If you’re heading to Iceland during the wintertime, you want to make sure you’re prepared for anything, especially when you’re from the tropics and aren’t familiar with what to look out for when travelling through colder temperate lands. Here’s the top 8 Blunders to avoid when in Iceland.
failing to bring a set of water–resistant clothes
if you’re touring iceland in the winter, you’re bound to encounter fickle weather. Expect frequent showers and snow if you’re heading to glacial or coastal areas. Should this be the case, pack a water resistant jacket, pants, shoes, gloves and hat. If you can squeeze in a poncho, that would be good as well. Any of the known brands like north face, marmot, columbia or 66 north from iceland can help keep you dry.
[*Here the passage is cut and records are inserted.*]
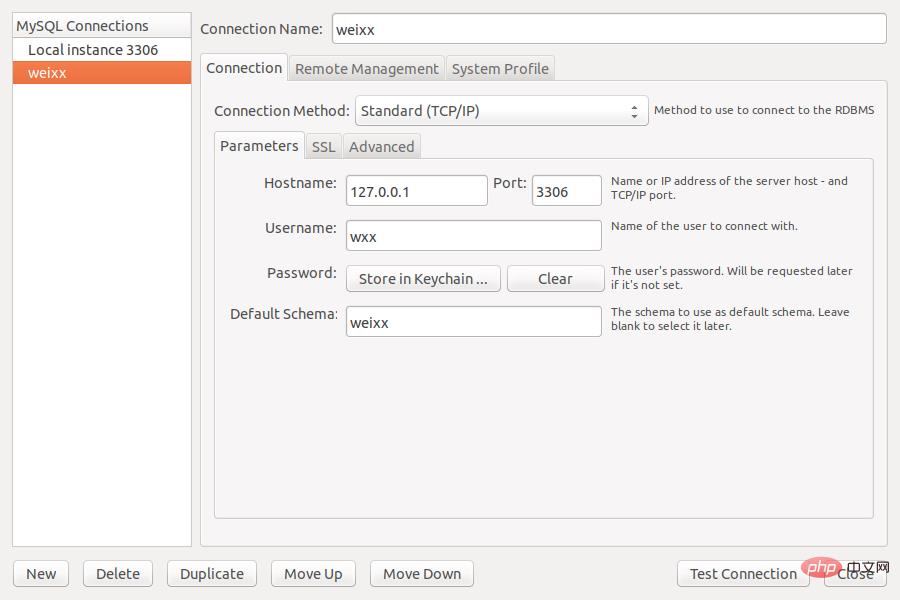Select Local instance 3306 connection
900x600 pixels.
(93, 50)
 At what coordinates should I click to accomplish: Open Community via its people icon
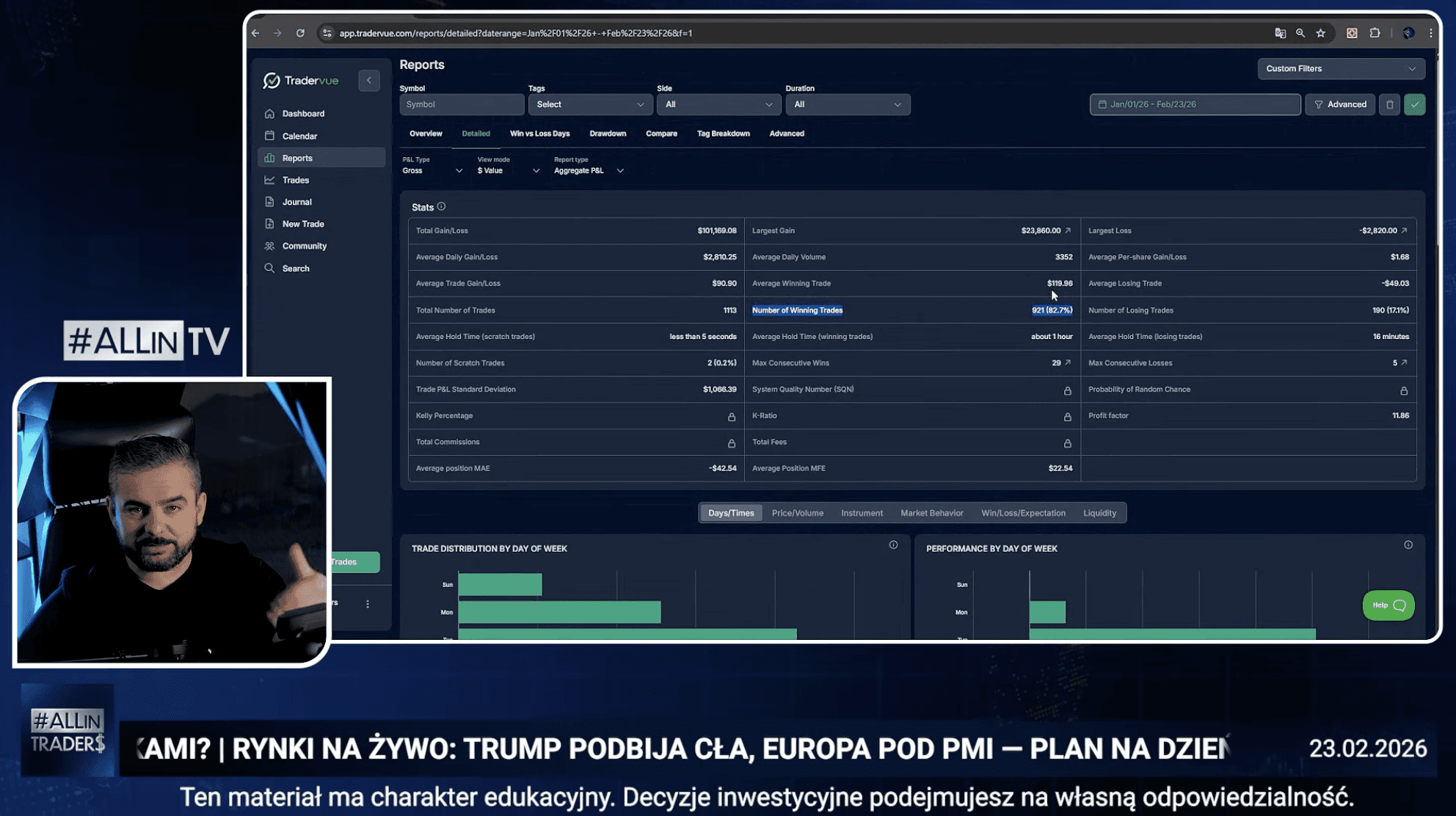click(269, 246)
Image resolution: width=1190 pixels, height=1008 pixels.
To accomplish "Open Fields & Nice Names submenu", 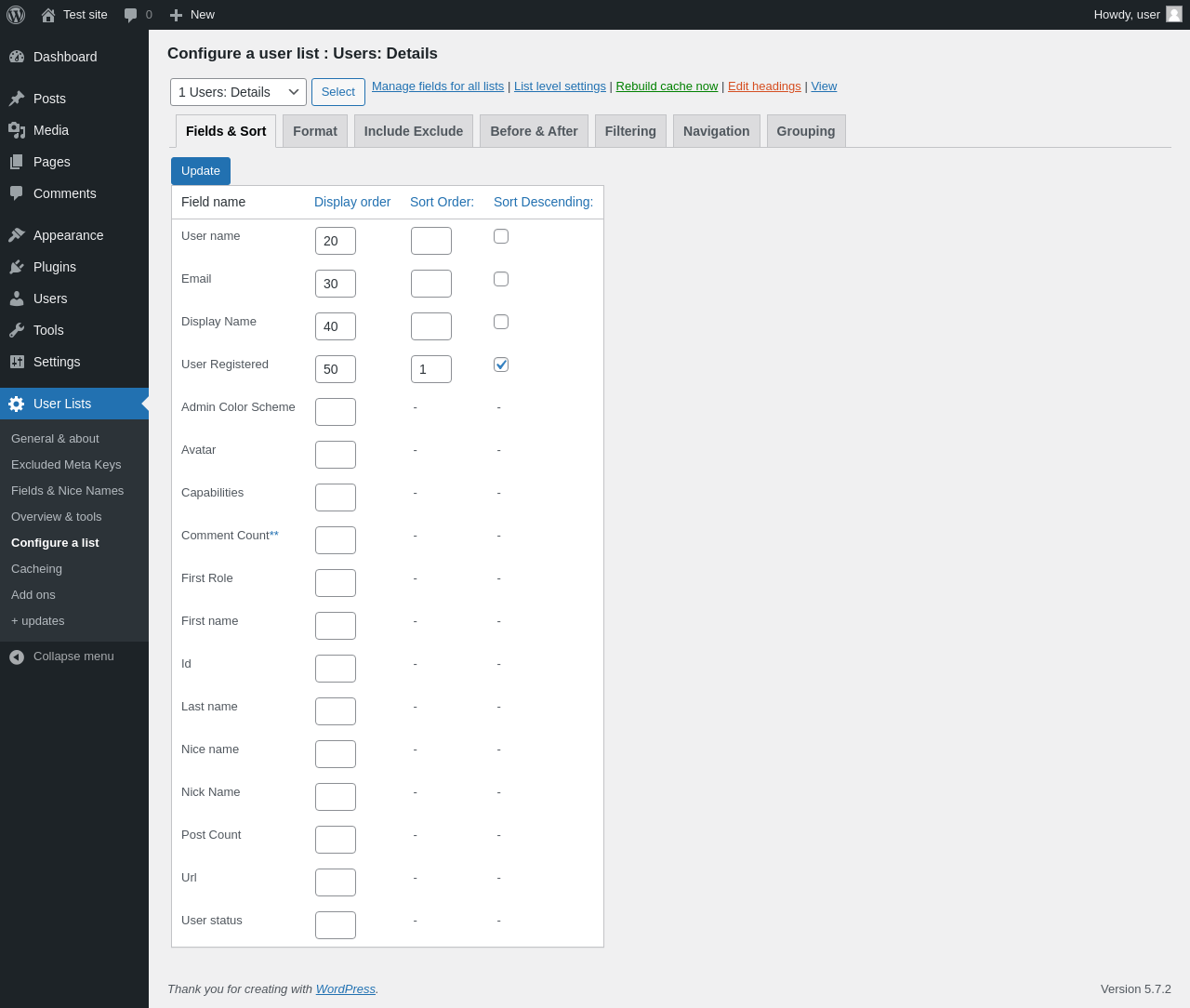I will (67, 491).
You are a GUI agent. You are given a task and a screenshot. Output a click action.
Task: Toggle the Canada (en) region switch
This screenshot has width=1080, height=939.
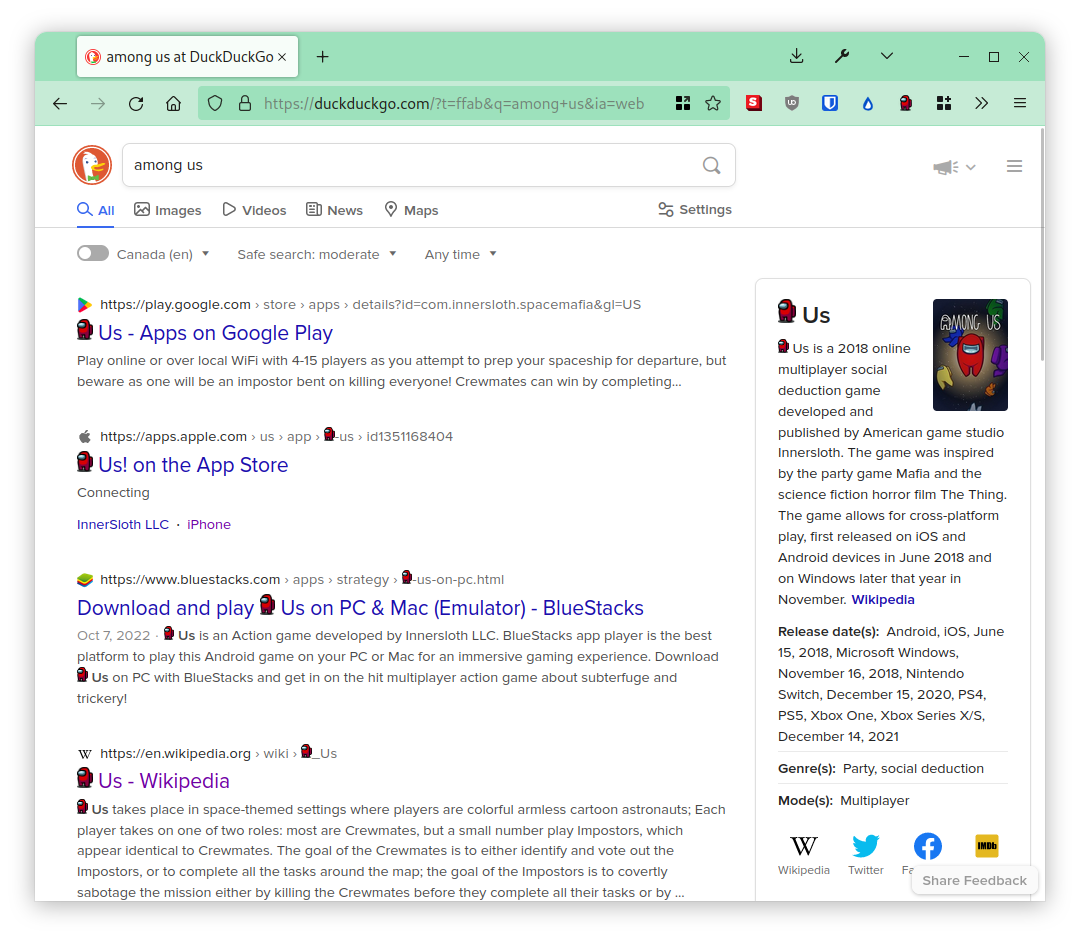click(93, 254)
no protection for your photography gear
like you, your electronic gear i.e smartphones, cameras and tablets need to be covered when taking pictures out in wet conditions. For professional video/still DSLR’s invest in a splash bag. For all other equipment, a shower cap, plastic bag or ‘ziploc’ will do. Always carry extra bags so if one gets wet you can change bags. It will not be easy but keep your gear as dry as you can. Put them in your pocket when not in use or under your jacket. With video/still cameras, keep them warm because you don’t want moisture to hit the inner part of your expensive lenses. When coming in from the cold, place cameras near window sills to allow your gear to warm up slowly to prevent condensation issues.
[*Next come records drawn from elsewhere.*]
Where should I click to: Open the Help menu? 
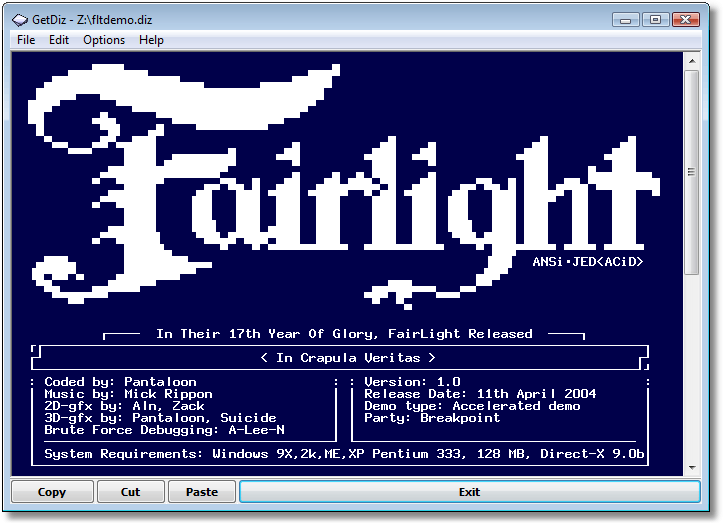[151, 40]
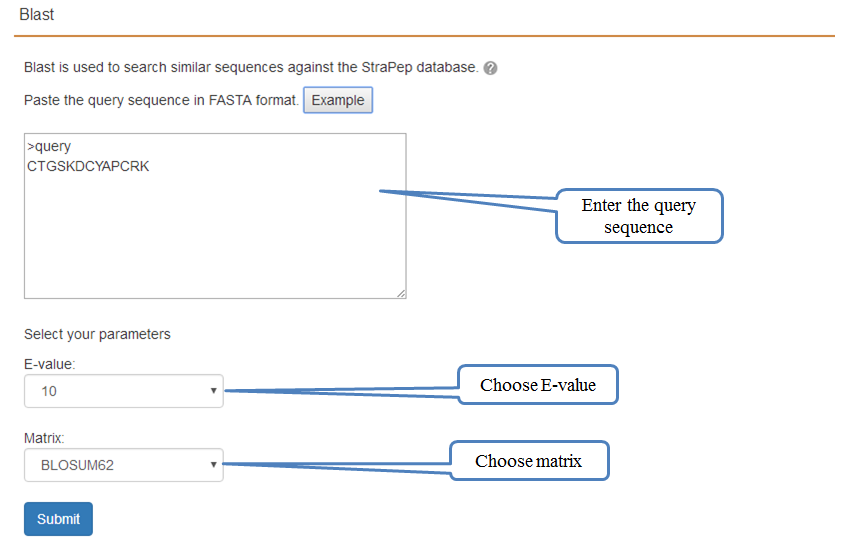The width and height of the screenshot is (853, 549).
Task: Click the >query header line
Action: click(49, 146)
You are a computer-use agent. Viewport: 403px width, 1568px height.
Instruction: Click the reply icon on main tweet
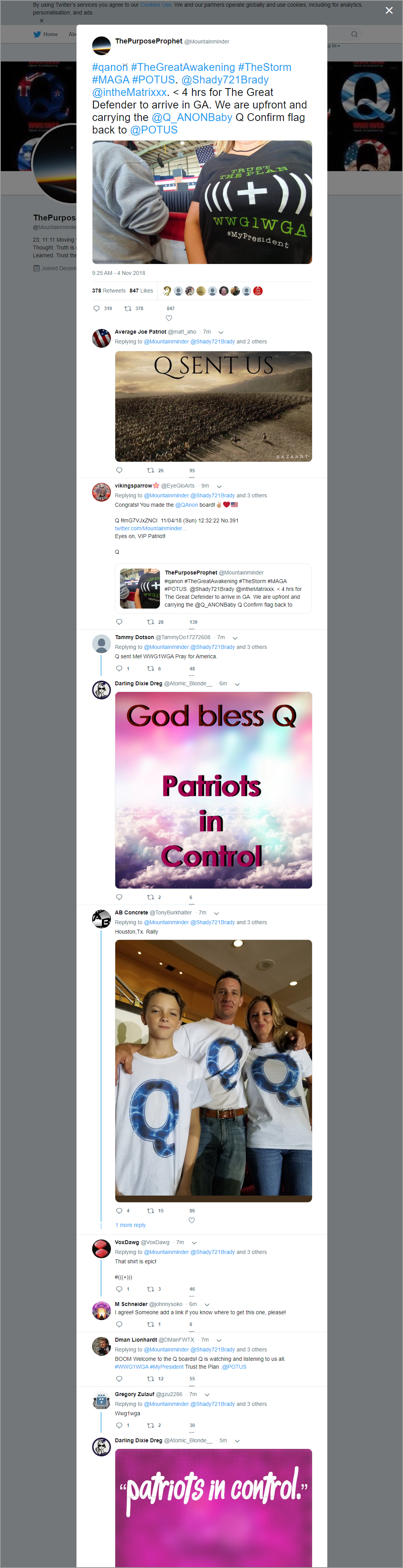(x=96, y=309)
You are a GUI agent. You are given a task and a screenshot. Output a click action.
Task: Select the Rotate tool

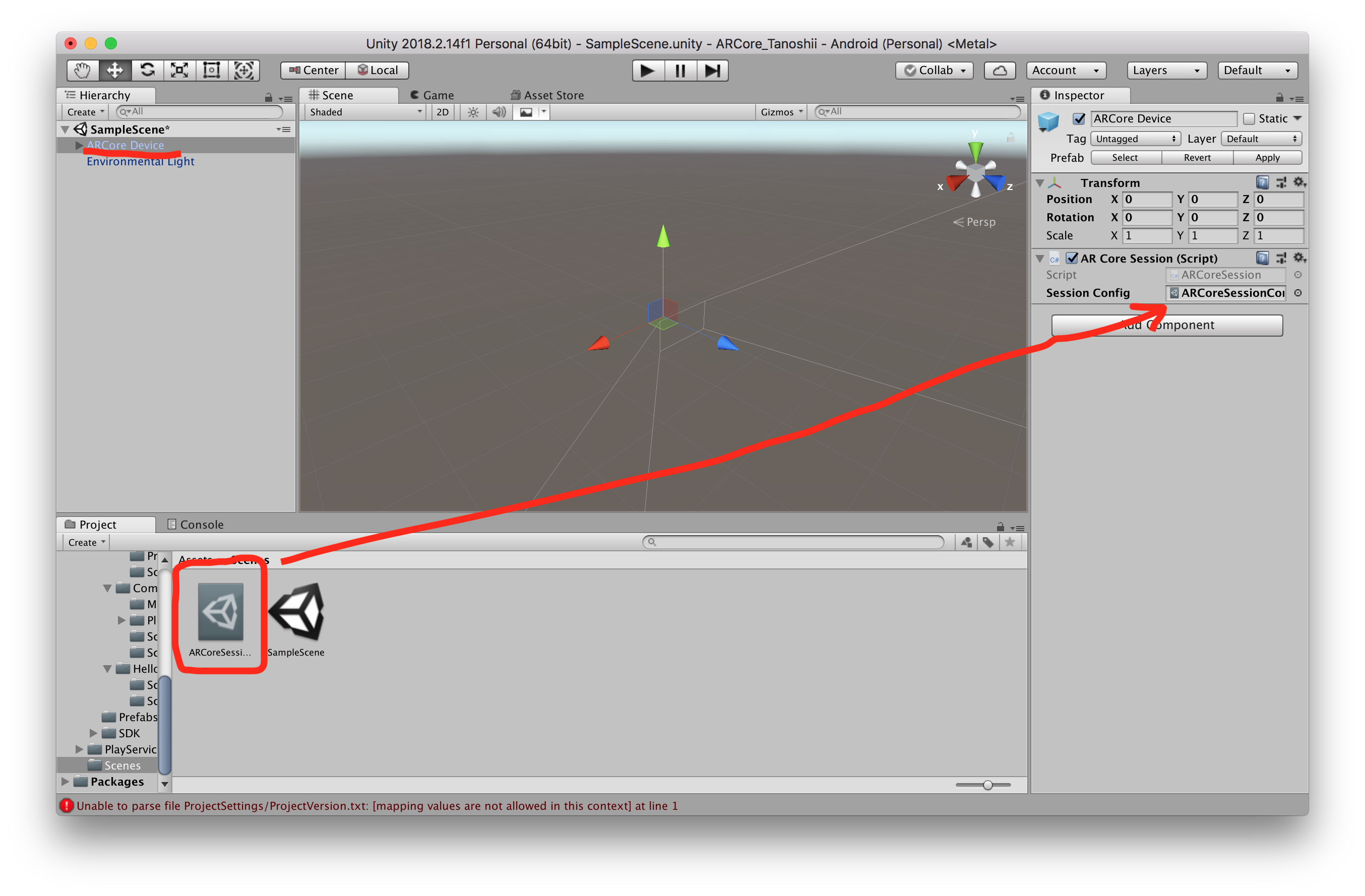coord(147,70)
Blunders to avoid when in Iceland – Blunder #3:
not bringing enough memory cards/batteries
assuming you’re going to be snapping away like crazy, be sure to bring enough memory cards and an extra battery. A normal mistake was not getting an extra battery so i did go a couple of days when my battery died out on me. This applies to your mobile devices as well. Invest in a good portable charger to power up your devices on long journeys.
not doing your research
heading to Iceland may be the most memorable trip of your life and there will be parts of the journey where you want to keep your itinerary relatively unplanned and spontaneous. By all means do so but then again, you’re not collecting ideas for the next edition of ‘Hitchhiking for Dummies’. Focus on having a rough travel agenda. After all, you do want to enjoy yourself and not have to wear a dazed, surprised look all over your face your entire trip, do you? start with the forums/reviews on tripadvisor and then work your way through other travel forums, blogs (like this one) local tour company sites, your local travel fairs for great deals on flights or online ticketing sites like expedia.com or zuji.com etc. For those on the move, you can also download some really cool apps on iceland right to your phone and tablet.
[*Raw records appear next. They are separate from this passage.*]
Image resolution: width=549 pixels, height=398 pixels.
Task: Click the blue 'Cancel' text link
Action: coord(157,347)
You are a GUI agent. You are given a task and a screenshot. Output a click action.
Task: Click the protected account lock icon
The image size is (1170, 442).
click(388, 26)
visa and health quarantine check
the first thing before you decide to visit a country is to check it’s visa entry requirements. Iceland’s visa requirements can be found here. As for vaccination requirements international travellers do not need one. We assume that since it’s quite close to the poles that no germ worth its salt would think it had a fighting chance of survival here in the bitter cold mixed in with loads of sulphur. In fact, with all the geothermic activity on this island, any virus you bring in could be wiped out just by breathing in large quantities of fresh, clean and crisp icelandic air.
ignoring road safety rules
winter time is really bleak. Especially in the interior, north and eastern parts of Iceland. And if you’re not used to driving on snow-laden roads, they can be quite unforgiving to the over-confident driver. The nation’s ring road is a fantastic drive during clear, dry, summer days. But even then, a certain level of precaution is advised as many parts of the road are gravelly and can do you and your rented car in. As a result of this unfamiliarity, many unnecessary accidents have occurred on iceland roads, usually involving tourists. Always ask locals for directions if you’re lost and stay as much as you can on the main roads. Veering off can seem exciting and adventurous but if you’re not sure of the way back, don’t do it.
Not packing a sense of humour and fun
icelandic people speak english quite well but it’s not their first language so you have to forgive them if they come up with corny jokes every once in awhile during your stay. That’s not to say they lack razor sharp wit because they do and most will spill a joke on you so unexpectedly that if you’re slow on the uptake, it’ll just whizz by you like a maclaren F1 on booster mode. Expect one-liners from guides who will comment on the ‘heavy traffic’ in reykjavik or the insanely ‘beautiful sunny weather’ in the country during your tours. Funny stuff, really if you just let yourself go and indulge in having a little chuckle on your trip.
missing out on anything geothermal
the island isn’t called the island of fire and ice for nothing. Sitting in your hotel room all day and not seeing at least one volcano, hot spring, geysir or lagoon is a blasphemy. Even if you do miss out, at least drive out 20 minutes to reykjavik’s nearest geothermal power facility, hellisheiði power plant and enjoy the educational geothermal energy exhibition.